April 15 will be here before you know it. Have you finished your taxes yet?
If you are like many Americans, you will procrastinate as long as you can. In fact, a survey by H&R Block found that almost 40 percent of all Americans in 2002-2003 waited until April to file their taxes, costing themselves $400 due to the mistakes made by rushing and last-minute changes.

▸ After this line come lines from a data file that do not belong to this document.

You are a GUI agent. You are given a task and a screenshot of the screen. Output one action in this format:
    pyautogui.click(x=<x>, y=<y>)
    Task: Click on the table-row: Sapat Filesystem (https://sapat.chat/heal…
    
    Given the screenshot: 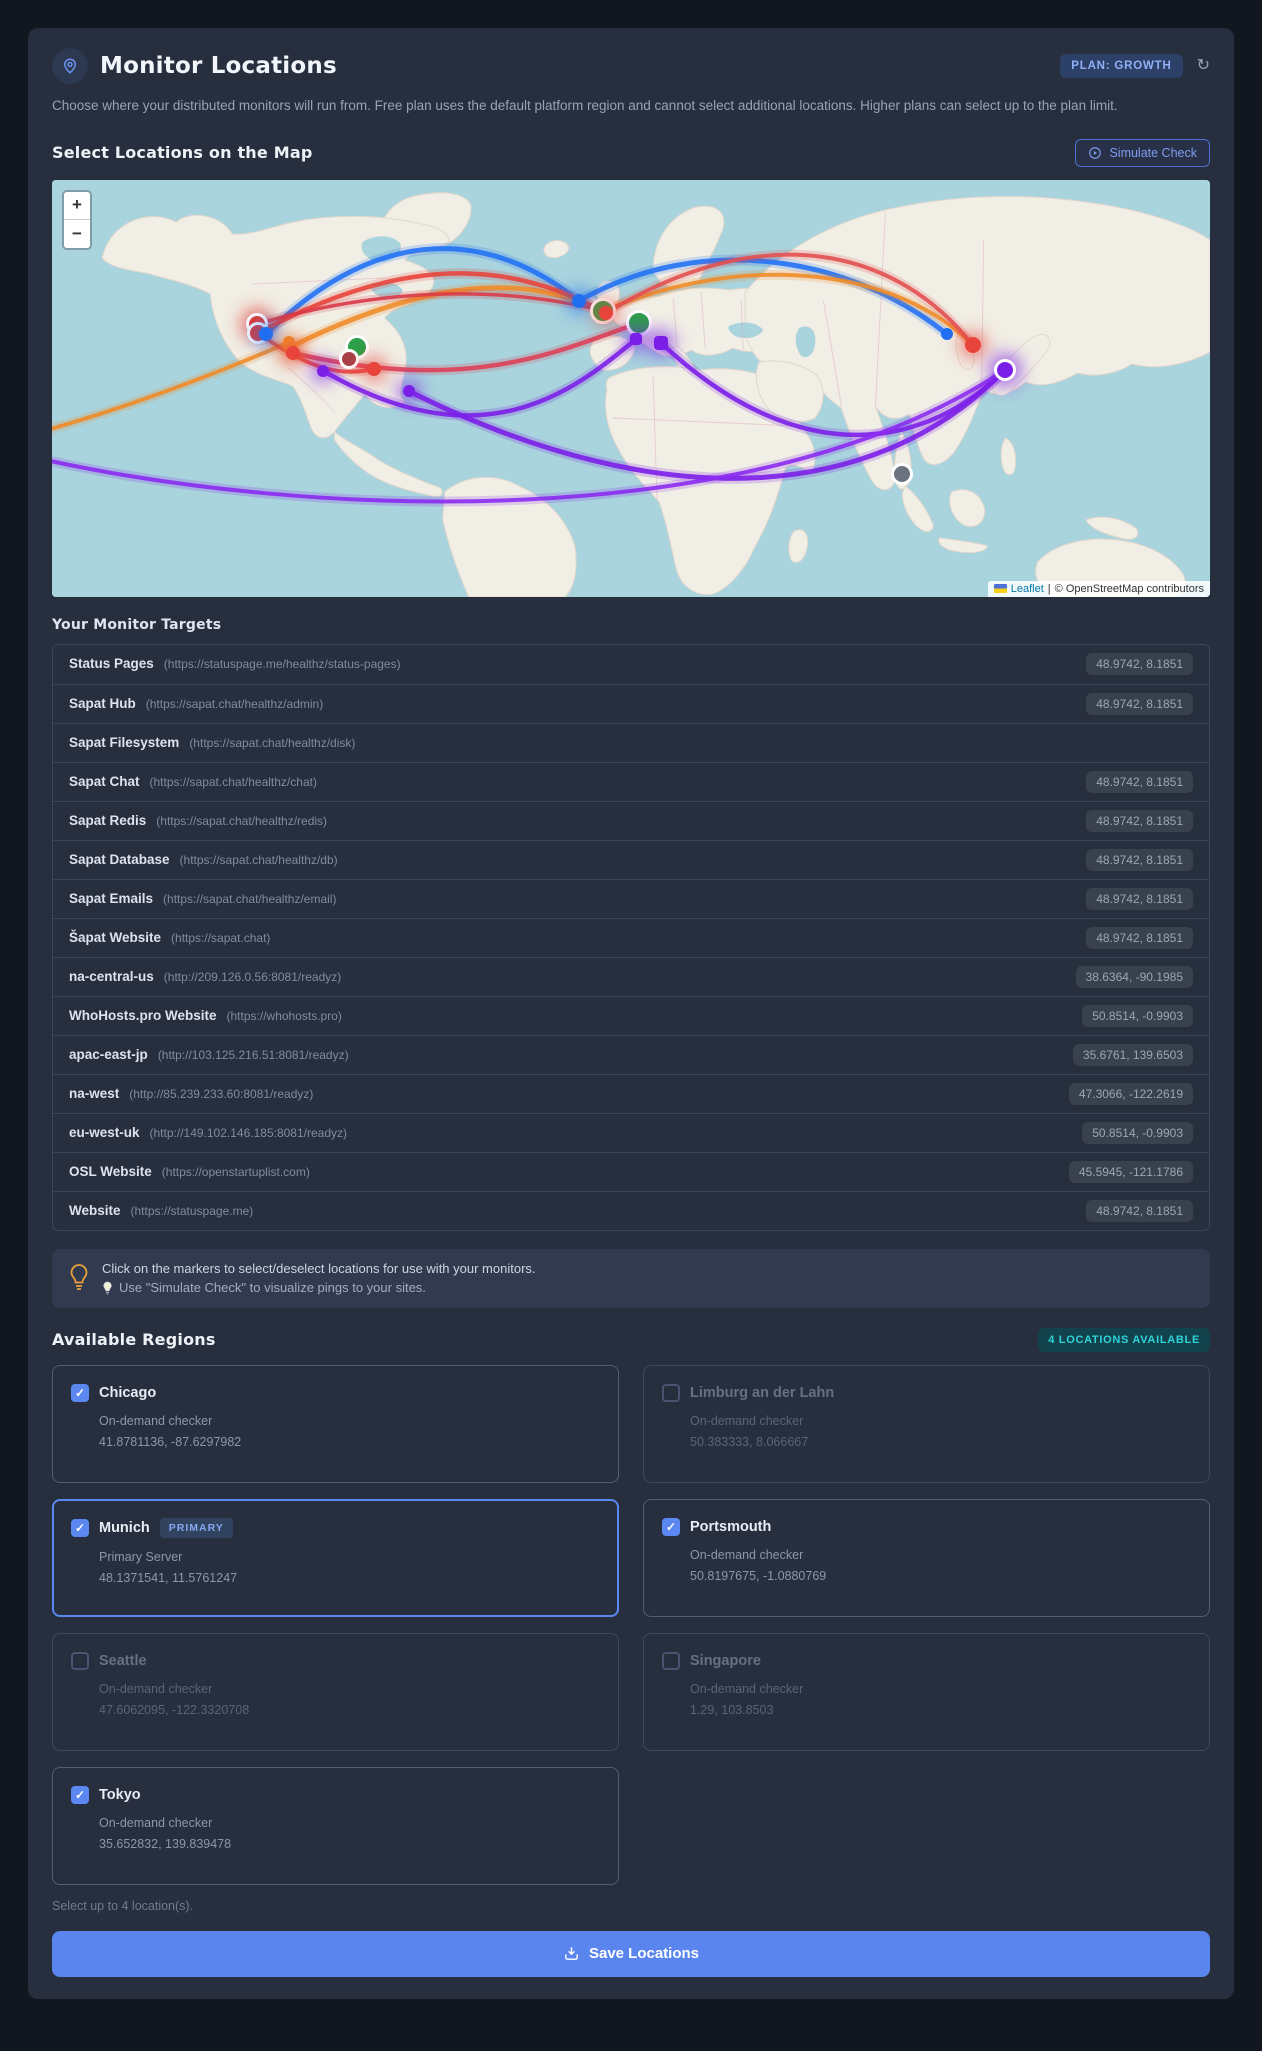 What is the action you would take?
    pyautogui.click(x=631, y=742)
    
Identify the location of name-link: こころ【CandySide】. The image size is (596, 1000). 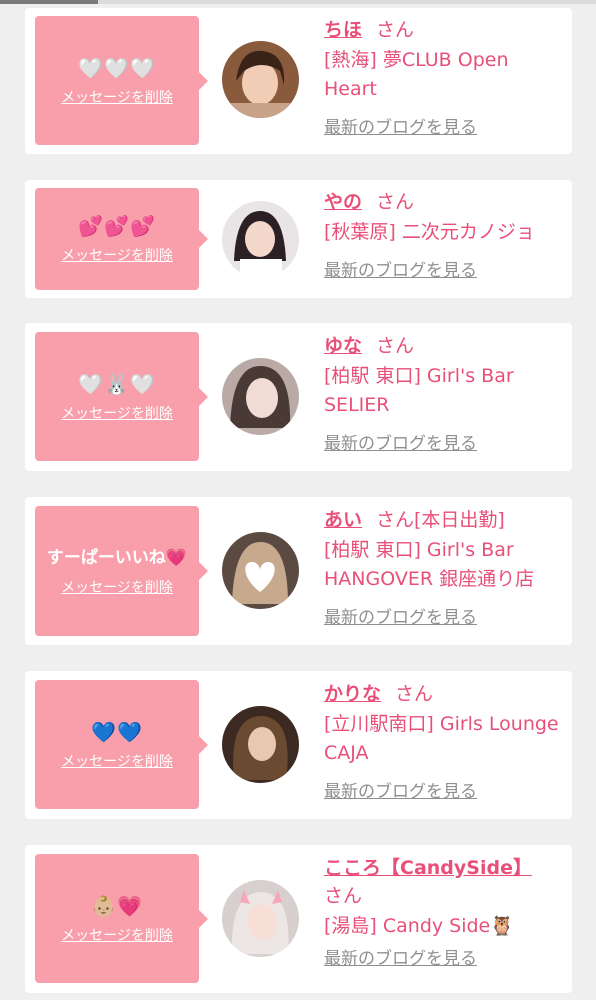
(428, 868).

Starting early is particularly important if you think you might owe the IRS. Calculating your taxes now does not mean you have to file before the deadline, but it does give you time to prepare for the results. If you find yourself owing taxes and are not sure how you will pay, consider the following:
• File on time. The penalty for failing to file on time is five percent per month of the balance owed. The IRS recommends filing your taxes even if you are unable to pay. If you truly can’t get it done by April 15, file for a four-month extension or submit an Offer in Compromise.
• Pay on time. The failure to pay on-time penalty is a half-percent of the balance due per month. You also will incur interest on the balance due.
• Start saving. By brown-bagging your lunch or reducing other daily expenses, you may be able to save as much as $100 per week. This would enable you to save more than $600 before the big day.
• Get help. There are many institutions — including the government — that will lend you the money for a price. To request a payment plan, complete Form 9465, Installment Agreement Request, and attach it to the front of your income tax return.
• Change your W-4. Contact your company’s personnel department to reduce the number of deductions you claim or have extra money withheld so that you won’t be hit with the same surprise next year.
According to the IRS, more than 1.2 million people paid their federal taxes by electronic funds withdrawal or credit card for 2003. Think long and hard before pulling out the plastic; the last thing you want to do is roll your tax bill into a revolving credit card balance that you will be paying on this time next year.